→ **Aim of the exercise**: Repeat word for word the rows from the very first line through the line that contains "Looking at the screenshot, I should (633, 368).", including that line.

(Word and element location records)
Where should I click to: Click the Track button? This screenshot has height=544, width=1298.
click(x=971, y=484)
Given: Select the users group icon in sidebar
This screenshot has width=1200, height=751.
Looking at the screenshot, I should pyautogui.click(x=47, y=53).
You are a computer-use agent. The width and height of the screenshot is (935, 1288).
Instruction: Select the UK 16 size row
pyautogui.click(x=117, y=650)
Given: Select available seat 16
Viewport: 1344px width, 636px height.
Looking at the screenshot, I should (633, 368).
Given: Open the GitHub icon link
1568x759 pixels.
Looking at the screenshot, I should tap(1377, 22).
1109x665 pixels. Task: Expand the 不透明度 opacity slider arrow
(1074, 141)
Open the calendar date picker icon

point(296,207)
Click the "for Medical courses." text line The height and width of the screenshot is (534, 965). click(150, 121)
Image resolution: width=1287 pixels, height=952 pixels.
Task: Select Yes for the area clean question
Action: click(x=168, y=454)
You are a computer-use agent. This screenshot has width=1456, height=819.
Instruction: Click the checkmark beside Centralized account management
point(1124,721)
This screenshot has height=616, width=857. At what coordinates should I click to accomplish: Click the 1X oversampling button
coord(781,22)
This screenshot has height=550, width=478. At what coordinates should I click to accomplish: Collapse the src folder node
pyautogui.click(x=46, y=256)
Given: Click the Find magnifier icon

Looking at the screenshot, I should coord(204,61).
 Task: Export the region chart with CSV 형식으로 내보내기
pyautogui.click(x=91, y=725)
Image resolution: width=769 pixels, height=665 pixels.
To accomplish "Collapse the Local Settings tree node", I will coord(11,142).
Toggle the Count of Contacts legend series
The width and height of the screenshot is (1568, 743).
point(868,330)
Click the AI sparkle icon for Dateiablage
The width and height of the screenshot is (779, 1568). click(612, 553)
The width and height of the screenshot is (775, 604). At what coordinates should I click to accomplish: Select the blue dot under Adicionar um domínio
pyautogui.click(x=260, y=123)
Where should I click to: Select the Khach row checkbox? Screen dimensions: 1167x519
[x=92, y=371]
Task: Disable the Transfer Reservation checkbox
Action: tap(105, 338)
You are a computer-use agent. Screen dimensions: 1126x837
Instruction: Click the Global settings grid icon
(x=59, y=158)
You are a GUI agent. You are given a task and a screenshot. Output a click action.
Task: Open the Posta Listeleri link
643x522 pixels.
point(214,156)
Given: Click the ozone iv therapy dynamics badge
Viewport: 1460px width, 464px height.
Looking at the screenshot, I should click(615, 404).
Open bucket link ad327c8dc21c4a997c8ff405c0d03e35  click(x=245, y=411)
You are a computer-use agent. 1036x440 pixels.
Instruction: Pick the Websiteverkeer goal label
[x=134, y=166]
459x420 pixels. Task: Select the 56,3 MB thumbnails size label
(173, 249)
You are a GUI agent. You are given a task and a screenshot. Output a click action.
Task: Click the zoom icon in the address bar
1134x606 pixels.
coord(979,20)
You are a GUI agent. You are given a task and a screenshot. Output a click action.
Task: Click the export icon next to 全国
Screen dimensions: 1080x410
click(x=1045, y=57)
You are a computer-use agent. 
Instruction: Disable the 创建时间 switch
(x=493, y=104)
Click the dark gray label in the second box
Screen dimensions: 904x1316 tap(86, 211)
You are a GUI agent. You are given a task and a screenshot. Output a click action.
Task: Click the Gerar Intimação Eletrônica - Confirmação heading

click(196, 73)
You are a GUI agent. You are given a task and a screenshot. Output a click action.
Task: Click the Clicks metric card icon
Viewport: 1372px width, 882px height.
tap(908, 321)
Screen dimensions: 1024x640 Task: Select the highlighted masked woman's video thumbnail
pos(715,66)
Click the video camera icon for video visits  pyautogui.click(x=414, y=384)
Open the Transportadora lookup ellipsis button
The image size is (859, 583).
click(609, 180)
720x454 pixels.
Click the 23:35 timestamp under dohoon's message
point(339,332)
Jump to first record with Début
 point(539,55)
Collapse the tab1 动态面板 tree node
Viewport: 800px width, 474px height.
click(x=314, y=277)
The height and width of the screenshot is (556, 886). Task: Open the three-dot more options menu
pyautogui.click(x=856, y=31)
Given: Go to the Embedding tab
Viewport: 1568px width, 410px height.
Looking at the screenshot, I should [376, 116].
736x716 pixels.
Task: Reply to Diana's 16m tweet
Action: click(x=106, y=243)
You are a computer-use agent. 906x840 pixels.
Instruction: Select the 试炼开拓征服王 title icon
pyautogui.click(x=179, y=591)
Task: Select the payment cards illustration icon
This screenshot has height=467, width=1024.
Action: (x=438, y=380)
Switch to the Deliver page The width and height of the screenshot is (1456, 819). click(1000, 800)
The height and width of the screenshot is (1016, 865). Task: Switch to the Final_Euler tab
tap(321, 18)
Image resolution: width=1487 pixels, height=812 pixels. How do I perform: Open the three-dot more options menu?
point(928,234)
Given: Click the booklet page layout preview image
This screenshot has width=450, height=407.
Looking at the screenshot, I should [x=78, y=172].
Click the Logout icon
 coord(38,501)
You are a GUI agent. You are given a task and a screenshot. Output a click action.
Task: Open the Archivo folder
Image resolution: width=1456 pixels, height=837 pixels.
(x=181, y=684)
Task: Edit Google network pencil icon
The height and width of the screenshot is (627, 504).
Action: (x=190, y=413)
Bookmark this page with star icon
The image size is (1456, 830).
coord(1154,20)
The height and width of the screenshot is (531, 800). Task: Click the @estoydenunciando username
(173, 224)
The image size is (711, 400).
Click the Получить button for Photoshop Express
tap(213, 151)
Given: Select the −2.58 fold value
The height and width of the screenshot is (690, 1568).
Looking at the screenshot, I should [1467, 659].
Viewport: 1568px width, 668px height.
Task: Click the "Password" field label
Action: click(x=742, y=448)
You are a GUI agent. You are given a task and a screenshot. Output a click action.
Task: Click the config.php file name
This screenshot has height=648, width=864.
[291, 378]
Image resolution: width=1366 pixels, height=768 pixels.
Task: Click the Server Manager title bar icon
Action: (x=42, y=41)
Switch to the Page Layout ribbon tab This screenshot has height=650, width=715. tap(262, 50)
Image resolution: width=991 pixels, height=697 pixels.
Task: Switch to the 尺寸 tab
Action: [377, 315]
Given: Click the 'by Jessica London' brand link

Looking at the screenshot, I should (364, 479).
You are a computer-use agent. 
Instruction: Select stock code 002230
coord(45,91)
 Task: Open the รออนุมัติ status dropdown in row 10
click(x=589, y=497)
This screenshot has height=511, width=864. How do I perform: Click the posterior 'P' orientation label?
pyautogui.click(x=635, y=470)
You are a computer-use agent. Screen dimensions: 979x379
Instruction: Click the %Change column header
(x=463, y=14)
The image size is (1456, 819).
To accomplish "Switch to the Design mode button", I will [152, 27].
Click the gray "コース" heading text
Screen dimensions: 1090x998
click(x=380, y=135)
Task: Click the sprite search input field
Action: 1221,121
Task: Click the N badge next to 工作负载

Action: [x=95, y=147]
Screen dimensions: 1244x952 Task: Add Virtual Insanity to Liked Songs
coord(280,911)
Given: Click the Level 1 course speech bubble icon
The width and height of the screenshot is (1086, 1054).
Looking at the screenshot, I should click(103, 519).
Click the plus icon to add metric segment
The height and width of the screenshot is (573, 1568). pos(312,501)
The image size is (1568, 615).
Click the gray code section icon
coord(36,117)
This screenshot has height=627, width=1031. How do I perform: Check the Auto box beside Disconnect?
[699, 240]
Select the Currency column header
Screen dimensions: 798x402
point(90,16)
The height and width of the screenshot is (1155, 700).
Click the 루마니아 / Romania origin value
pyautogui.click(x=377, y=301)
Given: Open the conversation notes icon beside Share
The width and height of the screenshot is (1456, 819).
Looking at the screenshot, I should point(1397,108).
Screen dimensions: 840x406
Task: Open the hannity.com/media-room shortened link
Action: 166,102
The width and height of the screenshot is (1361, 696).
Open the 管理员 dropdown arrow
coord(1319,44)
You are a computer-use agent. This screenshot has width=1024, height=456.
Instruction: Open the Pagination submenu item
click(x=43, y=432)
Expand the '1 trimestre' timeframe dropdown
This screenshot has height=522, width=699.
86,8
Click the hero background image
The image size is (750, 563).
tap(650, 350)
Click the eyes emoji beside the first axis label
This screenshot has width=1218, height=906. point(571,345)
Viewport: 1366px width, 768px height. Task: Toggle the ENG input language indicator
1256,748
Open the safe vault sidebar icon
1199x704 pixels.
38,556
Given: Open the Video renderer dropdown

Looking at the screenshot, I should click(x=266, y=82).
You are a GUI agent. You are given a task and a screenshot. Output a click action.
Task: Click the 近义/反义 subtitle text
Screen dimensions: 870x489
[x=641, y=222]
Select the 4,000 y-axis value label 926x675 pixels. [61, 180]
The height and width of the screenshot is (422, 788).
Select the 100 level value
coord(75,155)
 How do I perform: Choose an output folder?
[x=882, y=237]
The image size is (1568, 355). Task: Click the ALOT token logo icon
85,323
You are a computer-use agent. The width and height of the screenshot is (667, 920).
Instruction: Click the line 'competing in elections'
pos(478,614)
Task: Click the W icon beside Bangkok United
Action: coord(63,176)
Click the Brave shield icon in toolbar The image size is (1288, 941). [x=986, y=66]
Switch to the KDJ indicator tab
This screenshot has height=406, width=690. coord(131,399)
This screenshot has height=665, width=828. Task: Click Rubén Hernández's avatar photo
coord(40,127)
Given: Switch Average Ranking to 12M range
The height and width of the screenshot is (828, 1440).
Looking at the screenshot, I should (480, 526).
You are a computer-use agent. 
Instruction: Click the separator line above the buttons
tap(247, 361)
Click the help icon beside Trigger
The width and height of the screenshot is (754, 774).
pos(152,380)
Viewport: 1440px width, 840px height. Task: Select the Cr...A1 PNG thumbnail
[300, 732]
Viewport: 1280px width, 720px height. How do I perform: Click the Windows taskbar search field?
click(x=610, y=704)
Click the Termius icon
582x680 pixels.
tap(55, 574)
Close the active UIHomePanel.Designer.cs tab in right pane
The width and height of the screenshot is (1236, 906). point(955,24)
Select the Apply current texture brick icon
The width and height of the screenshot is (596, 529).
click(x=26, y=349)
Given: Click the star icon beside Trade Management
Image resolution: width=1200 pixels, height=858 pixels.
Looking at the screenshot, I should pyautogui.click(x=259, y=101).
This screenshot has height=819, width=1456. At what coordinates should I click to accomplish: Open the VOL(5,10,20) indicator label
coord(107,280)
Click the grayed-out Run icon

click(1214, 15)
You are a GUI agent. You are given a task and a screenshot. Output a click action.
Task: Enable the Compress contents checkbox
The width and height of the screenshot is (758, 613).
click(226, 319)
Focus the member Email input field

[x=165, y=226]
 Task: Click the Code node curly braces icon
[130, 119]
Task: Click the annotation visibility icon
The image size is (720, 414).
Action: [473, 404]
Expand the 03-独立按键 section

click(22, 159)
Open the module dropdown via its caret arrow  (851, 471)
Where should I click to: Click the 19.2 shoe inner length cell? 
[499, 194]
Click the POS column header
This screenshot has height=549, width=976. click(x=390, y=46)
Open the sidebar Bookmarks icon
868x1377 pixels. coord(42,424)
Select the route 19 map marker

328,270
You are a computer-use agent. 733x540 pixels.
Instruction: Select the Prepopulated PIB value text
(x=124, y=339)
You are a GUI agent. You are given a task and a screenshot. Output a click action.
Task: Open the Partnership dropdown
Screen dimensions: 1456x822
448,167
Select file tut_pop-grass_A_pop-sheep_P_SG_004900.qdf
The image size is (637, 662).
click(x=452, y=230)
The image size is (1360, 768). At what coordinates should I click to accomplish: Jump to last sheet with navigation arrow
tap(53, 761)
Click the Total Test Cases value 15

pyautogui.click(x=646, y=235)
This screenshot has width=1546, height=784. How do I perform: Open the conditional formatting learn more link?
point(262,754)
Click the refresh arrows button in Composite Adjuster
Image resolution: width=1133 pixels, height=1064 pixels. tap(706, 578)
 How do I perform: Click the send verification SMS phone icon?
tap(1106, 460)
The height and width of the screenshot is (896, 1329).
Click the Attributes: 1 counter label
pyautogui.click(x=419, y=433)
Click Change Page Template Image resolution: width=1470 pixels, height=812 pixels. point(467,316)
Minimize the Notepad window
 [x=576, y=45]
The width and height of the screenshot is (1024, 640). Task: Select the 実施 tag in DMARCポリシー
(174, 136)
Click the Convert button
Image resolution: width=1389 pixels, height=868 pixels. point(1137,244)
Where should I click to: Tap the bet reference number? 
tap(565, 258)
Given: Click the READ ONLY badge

→ **Response for this exercise**:
Where should I click to: Click the Track button? This screenshot has height=544, width=1298.
click(x=971, y=484)
Given: Select the users group icon in sidebar
This screenshot has width=1200, height=751.
Looking at the screenshot, I should pyautogui.click(x=47, y=53).
You are a computer-use agent. The width and height of the screenshot is (935, 1288).
Instruction: Select the UK 16 size row
pyautogui.click(x=117, y=650)
Given: Select available seat 16
Viewport: 1344px width, 636px height.
Looking at the screenshot, I should (633, 368).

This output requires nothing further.